Wrapping Things Up

To end this drought of blog posts, I am exploring another kind of ending which has occupied my thoughts not just today, but for several months now. How do you end a series of novels? I am coming up on this with the Capacitance series as I am about halfway into the manuscript of the final book. It’s an issue that I have avoided since the first word I put on the page of the first novel. My characters came out onto the page and began their stories, got more developed and are all hurtling towards…something?

If you’ve read any of my previous blog posts, you know that my writing style is improvisational. There is no master outline in my office delineating each twist, turn and conclusion of the Capacitance series. My mind has continually surprised me as I go through the writing process by providing these different plot twists and basically showing me where the story is going next. However, here at the end of all things (to quote Frodo Baggins) my improvisational brain is not coming through for me.

As a writer, I go through a lot of self confidence issues with my writing. My mind must turn each idea over and over and go back and forth with an argument on whether these words or ideas are even fit for paper before I can sit down and write. Ending my series is like a giant combination of all these insecurities combined. Will readers like this ending? How the heck do I take so many big issues and solve them all in a satisfying way? Is this idea exciting enough? These are just some of the questions hindering my progress.

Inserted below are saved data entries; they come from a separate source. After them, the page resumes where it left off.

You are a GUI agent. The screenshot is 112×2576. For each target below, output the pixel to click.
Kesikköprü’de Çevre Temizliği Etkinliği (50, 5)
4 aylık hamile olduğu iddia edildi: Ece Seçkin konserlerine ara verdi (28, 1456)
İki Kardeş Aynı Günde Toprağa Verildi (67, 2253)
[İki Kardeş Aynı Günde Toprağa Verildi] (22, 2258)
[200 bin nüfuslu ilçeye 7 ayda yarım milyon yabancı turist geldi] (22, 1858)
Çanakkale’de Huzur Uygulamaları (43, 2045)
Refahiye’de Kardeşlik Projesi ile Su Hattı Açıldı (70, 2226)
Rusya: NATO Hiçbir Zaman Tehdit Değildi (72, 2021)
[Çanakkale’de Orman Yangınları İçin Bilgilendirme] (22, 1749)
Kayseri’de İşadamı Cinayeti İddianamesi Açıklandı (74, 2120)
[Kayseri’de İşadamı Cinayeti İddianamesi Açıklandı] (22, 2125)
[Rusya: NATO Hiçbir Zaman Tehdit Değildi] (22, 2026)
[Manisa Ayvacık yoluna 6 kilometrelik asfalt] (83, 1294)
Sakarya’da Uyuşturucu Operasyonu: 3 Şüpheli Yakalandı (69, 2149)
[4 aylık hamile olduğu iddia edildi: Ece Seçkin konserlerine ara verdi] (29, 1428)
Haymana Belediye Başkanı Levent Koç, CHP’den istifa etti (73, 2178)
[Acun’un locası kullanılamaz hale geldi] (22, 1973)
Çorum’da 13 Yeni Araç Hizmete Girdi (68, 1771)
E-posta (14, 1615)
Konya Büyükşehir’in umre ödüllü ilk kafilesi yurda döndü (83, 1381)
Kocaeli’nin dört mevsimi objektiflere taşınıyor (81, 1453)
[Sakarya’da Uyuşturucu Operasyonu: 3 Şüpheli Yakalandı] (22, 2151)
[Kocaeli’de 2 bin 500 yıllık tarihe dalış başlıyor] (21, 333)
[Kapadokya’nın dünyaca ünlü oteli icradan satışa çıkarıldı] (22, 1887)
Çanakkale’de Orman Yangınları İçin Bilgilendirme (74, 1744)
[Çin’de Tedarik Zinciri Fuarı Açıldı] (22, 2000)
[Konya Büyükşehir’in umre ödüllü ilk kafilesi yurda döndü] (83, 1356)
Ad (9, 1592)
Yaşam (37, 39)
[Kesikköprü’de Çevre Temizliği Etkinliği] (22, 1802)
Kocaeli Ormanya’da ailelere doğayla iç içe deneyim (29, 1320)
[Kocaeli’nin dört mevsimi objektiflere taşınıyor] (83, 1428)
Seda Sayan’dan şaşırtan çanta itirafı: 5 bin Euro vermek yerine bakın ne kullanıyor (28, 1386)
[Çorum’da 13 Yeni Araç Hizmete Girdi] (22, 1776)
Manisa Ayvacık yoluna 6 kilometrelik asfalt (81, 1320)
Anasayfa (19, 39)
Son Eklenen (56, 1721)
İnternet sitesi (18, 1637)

Unsurprisingly, I am thinking about it too much. WAY too much. I have half a book left to get it done, after all. The biggest challenge here is just sitting down and getting back to it. I know I have talked about getting into other genres, but I really want to at least take the plot in Resistance to the next step so that it doesn’t totally lose momentum.

If anyone out there is interested in CP’ing or just reading 2.5 manuscripts, I think something really helpful here would be having someone to bounce ideas off of for a potential ending. If this sounds like something you would be interested in doing, drop me a line! 🙂

Plotting as a Pantser

First of all, I have to get it off my chest that I really hate the term “pantser.” However, it seems to be the term in the literary world to describe the kind of writer I am–one who sits down at the computer and miraculously spins out chapter after chapter, never looking at an outline. It is a rather horrifying concept, when one thinks about it too much. How I don’t get lost in it all is beyond me, at times. However, it is the way I innately write; it always has been, even when I wrote literary critical analysis in college. To someone like me, the structuring of an outline brings a stricture of panic into the chest and usually an onset of acute writer’s block.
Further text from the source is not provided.